• _PROVIDED DATA_:
((
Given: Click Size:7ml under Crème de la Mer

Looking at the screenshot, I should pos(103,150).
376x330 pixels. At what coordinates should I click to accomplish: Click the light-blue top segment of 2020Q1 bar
))
((
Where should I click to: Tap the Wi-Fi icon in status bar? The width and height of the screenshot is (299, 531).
))
((
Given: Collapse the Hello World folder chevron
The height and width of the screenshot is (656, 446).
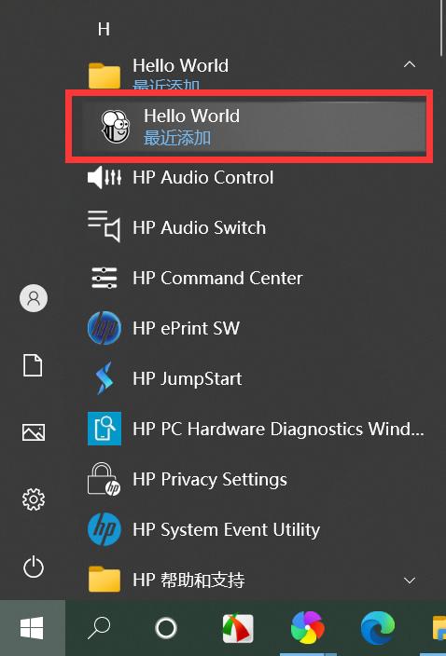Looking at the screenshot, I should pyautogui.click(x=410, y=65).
))
• _TASK DETAILS_:
In the listing above, locate the line containing "Given: Click Size:7ml under Crème de la Mer" and the line containing "376x330 pixels. At". Transcribe those two lines and everything between them, exactly as written.

• _RESPONSE_:
Given: Click Size:7ml under Crème de la Mer

Looking at the screenshot, I should pos(103,150).
376x330 pixels. At what coordinates should I click to accomplish: Click the light-blue top segment of 2020Q1 bar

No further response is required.